[Your goal] With "variable" as the search word, show every line of the material that has it.

----

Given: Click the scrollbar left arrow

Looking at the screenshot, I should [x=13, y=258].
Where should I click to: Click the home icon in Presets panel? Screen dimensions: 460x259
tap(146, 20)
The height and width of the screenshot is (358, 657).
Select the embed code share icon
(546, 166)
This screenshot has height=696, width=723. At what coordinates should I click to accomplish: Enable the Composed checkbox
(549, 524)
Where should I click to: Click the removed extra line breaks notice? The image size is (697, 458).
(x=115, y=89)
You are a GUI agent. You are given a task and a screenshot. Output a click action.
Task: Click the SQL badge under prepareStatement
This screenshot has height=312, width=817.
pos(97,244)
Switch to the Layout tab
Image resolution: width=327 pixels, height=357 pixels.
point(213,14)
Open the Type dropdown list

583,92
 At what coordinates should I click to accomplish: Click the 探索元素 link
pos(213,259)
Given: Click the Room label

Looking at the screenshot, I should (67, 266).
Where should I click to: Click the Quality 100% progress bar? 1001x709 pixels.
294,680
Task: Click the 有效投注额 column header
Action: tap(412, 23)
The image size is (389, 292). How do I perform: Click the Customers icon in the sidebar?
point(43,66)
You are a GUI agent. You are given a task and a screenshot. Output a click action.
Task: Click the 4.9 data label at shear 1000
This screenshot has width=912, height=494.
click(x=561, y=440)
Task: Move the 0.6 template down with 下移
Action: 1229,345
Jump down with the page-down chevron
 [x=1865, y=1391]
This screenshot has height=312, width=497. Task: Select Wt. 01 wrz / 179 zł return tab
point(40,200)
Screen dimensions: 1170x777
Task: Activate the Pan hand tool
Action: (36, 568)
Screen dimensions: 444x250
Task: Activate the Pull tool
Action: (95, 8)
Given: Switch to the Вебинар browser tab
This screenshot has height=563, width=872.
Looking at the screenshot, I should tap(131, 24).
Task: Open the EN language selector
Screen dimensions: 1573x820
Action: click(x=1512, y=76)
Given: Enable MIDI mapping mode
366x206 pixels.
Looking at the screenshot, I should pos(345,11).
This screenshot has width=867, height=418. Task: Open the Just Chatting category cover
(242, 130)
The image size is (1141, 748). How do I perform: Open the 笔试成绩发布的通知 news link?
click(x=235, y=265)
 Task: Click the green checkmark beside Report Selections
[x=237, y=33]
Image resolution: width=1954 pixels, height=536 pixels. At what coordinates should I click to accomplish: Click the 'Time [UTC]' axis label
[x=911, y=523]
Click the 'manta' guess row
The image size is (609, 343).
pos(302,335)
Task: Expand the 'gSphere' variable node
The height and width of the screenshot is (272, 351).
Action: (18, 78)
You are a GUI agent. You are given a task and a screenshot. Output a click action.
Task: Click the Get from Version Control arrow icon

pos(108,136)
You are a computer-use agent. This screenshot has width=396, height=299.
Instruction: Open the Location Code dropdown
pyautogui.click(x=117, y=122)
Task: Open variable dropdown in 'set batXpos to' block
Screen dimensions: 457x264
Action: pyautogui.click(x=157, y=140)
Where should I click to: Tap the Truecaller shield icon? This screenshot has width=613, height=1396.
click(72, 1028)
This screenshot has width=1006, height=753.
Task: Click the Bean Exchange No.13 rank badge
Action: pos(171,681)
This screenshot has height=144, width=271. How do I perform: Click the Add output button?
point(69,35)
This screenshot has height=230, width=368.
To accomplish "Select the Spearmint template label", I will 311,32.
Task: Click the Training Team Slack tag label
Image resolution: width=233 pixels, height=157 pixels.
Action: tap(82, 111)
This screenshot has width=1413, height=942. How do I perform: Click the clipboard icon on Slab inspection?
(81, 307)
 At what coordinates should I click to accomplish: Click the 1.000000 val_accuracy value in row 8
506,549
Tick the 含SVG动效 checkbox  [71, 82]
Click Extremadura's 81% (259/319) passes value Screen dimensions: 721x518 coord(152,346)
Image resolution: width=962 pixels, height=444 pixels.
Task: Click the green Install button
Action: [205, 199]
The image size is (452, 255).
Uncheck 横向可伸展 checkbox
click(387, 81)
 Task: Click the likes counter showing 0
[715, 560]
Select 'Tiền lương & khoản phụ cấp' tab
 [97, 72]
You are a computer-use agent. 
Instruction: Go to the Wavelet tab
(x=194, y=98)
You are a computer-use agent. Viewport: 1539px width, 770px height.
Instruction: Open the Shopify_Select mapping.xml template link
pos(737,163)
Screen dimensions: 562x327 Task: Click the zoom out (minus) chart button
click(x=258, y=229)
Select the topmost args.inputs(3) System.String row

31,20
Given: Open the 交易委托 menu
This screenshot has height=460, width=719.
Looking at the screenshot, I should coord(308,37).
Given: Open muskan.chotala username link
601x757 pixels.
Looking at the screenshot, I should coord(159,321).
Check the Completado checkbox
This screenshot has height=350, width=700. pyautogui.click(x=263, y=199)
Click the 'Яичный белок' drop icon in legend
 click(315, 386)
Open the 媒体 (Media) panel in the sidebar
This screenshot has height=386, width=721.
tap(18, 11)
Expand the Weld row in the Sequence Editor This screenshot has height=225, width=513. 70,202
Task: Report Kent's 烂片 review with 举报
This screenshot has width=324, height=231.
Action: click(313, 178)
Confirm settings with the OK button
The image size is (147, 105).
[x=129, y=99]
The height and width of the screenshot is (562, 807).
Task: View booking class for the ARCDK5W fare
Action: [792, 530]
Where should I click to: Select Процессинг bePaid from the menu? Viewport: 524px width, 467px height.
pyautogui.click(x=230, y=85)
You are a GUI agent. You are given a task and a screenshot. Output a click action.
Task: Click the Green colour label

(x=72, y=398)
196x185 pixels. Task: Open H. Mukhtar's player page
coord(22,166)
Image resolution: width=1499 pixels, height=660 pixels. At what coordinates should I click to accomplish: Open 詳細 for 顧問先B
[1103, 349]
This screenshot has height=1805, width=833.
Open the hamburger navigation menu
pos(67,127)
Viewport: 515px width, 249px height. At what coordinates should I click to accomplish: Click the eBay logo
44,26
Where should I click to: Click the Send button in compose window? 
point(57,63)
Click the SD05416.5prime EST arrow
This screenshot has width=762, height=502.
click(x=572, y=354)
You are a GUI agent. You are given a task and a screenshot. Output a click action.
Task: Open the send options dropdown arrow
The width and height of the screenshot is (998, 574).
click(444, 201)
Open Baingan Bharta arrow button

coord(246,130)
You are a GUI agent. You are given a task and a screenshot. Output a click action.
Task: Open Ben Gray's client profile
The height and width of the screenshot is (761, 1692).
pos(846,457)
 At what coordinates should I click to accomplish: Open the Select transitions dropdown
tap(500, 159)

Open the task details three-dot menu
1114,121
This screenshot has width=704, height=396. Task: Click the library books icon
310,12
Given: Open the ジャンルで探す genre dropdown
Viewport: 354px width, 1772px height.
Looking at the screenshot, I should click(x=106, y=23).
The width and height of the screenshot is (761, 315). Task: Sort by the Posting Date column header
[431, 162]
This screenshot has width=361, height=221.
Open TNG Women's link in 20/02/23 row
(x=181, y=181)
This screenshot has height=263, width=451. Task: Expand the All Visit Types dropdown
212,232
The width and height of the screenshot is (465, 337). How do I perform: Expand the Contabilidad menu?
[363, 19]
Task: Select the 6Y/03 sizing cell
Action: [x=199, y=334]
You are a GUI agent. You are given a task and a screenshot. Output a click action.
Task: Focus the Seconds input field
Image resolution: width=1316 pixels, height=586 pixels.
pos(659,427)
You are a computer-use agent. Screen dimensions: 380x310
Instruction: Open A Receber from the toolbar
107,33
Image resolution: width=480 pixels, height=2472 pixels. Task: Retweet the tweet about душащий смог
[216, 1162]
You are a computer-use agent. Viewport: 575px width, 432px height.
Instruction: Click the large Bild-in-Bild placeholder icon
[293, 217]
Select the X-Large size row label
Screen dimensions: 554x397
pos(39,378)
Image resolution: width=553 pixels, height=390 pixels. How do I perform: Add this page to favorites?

----

[Written solution]
Task: Expand the 'gSphere' variable node
Task: Open variable dropdown in 'set batXpos to' block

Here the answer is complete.